Thursday, 11 January 2024

Finding core genes shared by a bacterial species using Panaroo

This week I learnt how to use the Panaroo software for finding core genes (genes present across all isolates of a species) shared across a bacterial species.

There is nice documentation for Panaroo available here.

Panaroo has been described in a paper by Tonkin-Hill et al (2020).

What does Panaroo do?

Panaroo is a graph-based pangenome clustering tool. It tries to identify the 'core' genes shared across isolates of a species (or shared across a set of related species), while taking into account errors in gene predictions (e.g. caused by missing genes, or fragmentation of the genes due to assembly fragmentation).

Running Panaroo

I found Panaroo  easy to run, I used the command:

% panaroo -i prokka_results/*.gff -o panaroo_results --clean-mode strict --remove-invalid-genes

where prokka_results was a folder containing gff file outputs from Prokka for a set of assemblies for my species of interest, and panaroo_results was the name I wanted to give to the output directory.

The  '--clean-mode strict' option is recommended in the Panaroo documentation here. It means that Panaroo needs quite strong evidence (presence in at least 5% of genomes) to keep likely contaminant genes.

The Panaroo documentation here says that the '--remove-invalid-genes' option is also a good idea, as it ignores invalid gene predictions in the input gff files (e.g. with premature stop codons, or invalid lengths).

 I was running Panaroo for about 4500 input assemblies (ie. 4500 gff files), for the bacterium Vibrio cholerae, and found that it needed quite a lot of time to run (about 12 hours), and lots of memory (RAM; about 20,000 Mbyte).

Making a core gene alignment using Panaroo

 If you want Panaroo to produce a 'core gene alignment' (alignment of all the core genes), you can use a command like this:

 % panaroo -i prokka_results/*.gff -o panaroo_results --clean-mode strict --remove-invalid-genes -a core --aligner clustal --core_threshold 0.95

which will  align all genes present in at least 95% of isolates using clustal.

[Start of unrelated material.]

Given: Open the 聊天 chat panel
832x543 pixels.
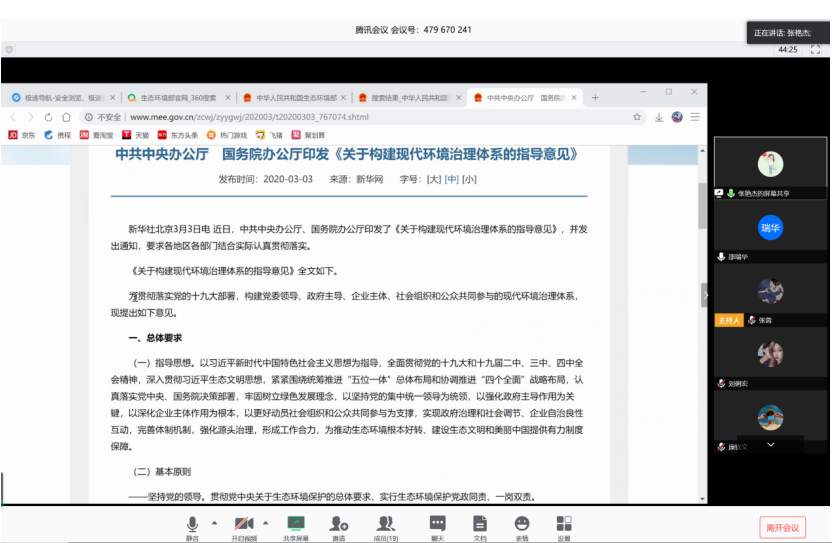Looking at the screenshot, I should [437, 524].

I found that Panaroo is quite slow to run if it has to make a core gene alignment. For 2573 input assemblies (i.e. 2573 input gff files), for the pandemic lineage (7PET lineage) of the bacterium Vibrio cholerae, it found 3239 core genes, and took 3 days to run, requesting 150000 Mbyte of memory (RAM) and running it in the 'week' queue on the Sanger farm, with 30 CPUs. Here is the command I was running, using a core_threshold of 1.00, so asking for core genes present in all genomes:

% panaroo -i prokka_results/*/*.gff -o panaroo_results_with_core_aln --clean-mode strict --remove-invalid-genes -a core --aligner clustal --core_threshold 1.00 -t 30

and here is how I submitted it to the Sanger farm:

% bsub -o /lustre/scratch125/pam/teams/team216/alc/000_Cholera_SNPCalling/myscript3.o -e /lustre/scratch125/pam/teams/team216/alc/000_Cholera_SNPCalling/myscript3.e -q week -n30 -R "select[mem>150000] rusage[mem=150000]" -M150000 /lustre/scratch125/pam/teams/team216/alc/000_Cholera_SNPCalling/myscript3

This found me 1239 core genes using a core_threshold of 1.00.

Panaroo outputs

These are the outputs that Panaroo made for me in my output folder. 

The descriptions of the output files are found on the Panaroo documentation here

gene_presence_absence.csv => describes which gene is in which assembly 
combined_DNA_CDS.fasta => DNA sequences of the genes in gene_presence_absence.csv               
combined_protein_CDS.fasta  => protein sequences of the genes in gene_presence_absence.csv        
gene_presence_absence.Rtab => a binary, tab-separated version of  gene_presence_absence.csv
final_graph.gml => the final pangenome graph made by Panaroo, which can be viewed in Cytoscape
struct_presence_absence.Rtab => describes genome rearrangements in each assembly
pan_genome_reference.fa => a linear reference of all the genes found in the data set (collapsing paralogs) 
gene_data.csv => mainly used internally by Panaroo     
summary_statistics.txt => says how many core genes were found
    
If you ask Panaroo to make a core gene alignment file (see above, and the       
Panaroo documentation here), it will also make a 'core gene alignment' file core_gene_alignment.aln, that has an alignment of the genes present in at least 95% (by default) of the input assemblies (input gff files).

Acknowledgements
 
Thank you to my colleague Lia Bote, who helped me get started with Panaroo, and to my colleagues Mat Beale and Stephanie McGimpsey for advice on running Panaroo on the Sanger compute farm.